Slippers

I ordered these slippers to wear around the house and in the lobby so as not to upset management although you can’t disguise the wheelchair.

I also have a new shower chair and although I believe I can take a shower on my own, they want to start by having a blue coat around just to make sure I don’t fall.

Frankly, there is more chance of falling if they get the wrong bluecoat, but whatever.

As far as outside shoes go, there are a bunch of deck shoes that will work, and after all, I’m going out in the wheelchair so they don’t need to be comfortable for walking.

I am trying to remember if I ever owned slippers before. I have a vision of brown leather slippers trying to creep into my brain, and even a plaid bathrobe, but then a pipe appears in my cortex, and an ascot and I realize that I’m seeing Hugh Hefner on a tv show he had for a while which I think was called after dark.

He would appear with a playmate on his arm, in a smoking jacket, and usually there were tons of bunnies around, and jazz players, tho I think I once saw Linda Ronstadt do two numbers. One of which was “You’re No Good.”

It was no easy task to watch that show because there was only one portable tv in the house, a Sony portable, and my mother had it on her night table. She always went to bed with one ear plug in her left ear, on her side, watching or listening to repeats of MASH. I think it was at 11p.m.
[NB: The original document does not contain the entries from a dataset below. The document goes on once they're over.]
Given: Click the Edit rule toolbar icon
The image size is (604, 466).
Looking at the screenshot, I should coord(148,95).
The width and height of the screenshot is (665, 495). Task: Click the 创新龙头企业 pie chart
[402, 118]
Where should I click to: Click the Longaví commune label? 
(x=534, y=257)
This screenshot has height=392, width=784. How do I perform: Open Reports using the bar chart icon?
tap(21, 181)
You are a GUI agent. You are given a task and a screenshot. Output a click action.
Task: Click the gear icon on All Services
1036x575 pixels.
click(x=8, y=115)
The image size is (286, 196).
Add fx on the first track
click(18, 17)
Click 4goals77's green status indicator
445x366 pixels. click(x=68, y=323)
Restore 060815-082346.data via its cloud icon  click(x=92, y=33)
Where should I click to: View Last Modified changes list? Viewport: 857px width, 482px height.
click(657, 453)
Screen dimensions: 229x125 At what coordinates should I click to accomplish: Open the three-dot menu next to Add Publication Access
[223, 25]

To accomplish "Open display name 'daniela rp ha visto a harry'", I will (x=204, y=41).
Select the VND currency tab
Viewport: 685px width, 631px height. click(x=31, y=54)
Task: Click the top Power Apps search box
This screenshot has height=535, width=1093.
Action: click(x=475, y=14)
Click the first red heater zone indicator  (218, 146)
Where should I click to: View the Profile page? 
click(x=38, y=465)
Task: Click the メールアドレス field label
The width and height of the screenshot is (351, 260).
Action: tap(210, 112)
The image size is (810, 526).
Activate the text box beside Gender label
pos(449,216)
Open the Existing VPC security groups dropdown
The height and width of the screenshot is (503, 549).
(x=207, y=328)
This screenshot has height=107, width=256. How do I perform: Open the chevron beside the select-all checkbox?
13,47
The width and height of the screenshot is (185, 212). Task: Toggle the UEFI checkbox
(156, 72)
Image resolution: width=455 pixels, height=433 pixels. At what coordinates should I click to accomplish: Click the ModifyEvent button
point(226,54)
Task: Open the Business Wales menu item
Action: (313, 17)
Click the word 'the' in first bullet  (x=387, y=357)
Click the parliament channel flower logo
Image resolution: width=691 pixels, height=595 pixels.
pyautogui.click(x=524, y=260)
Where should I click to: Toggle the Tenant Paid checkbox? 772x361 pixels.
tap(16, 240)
And it was a double bed, my father on the other side, usually asleep by then.

Their bedroom adjoined the kitchen, separated by a heavy white swinging door. So around 10:30, I would peek through the crack in the swinging door, pushing it in a bit.

Often, I was too late because my little sister (Nancy) was already in there and was in the process of removing the ear plug from mom’s ear without waking her.

Mom would complain in her sleep, “what are you doing?” sometimes and Nancy would stand there frozen, and see me peeking in from the kitchen.

This removal of the tv was as difficult as stealing a jewel guarded by laser beams with Tom Cruise repelling down ropes.

My father was a light sleeper.

My mother was addicted to the night shows.

The antenna had to be lowered quietly so it wouldn’t hit anything.

The tv was plugged into a Medusa head of extension wires.

My mother liked fresh air, and we were near the hospital. At any moment a siren could come up Gunhill Road and wake her up.

It was a caper. Sometimes we made it out okay and I got to watch the guy in the ascot surrounded by bunnies and sometimes Nancy got to watch repeats of I Love Lucy. And sometimes my father got up to go to the toilet and caught one of us with the t.v. and took it back.

You see, t.v. was considered a paramount evil in our house. My father had us make a schedule and put it 0n the kitchen wall, near the peeking door. One hour a night. That was it.

And choose your show carefully. There was censorship as well.

I will tell you that as many schedules he put up, it only made t.v. more desirable. And once we were on our own, tv ruled. I told you, for one thing I ended up in Film School. And my sister was a video director in college for a year or so. There is an epigram by Oscar Wilde for this phenomena but I need to go watch the hearings now (if that’s what they’re called.)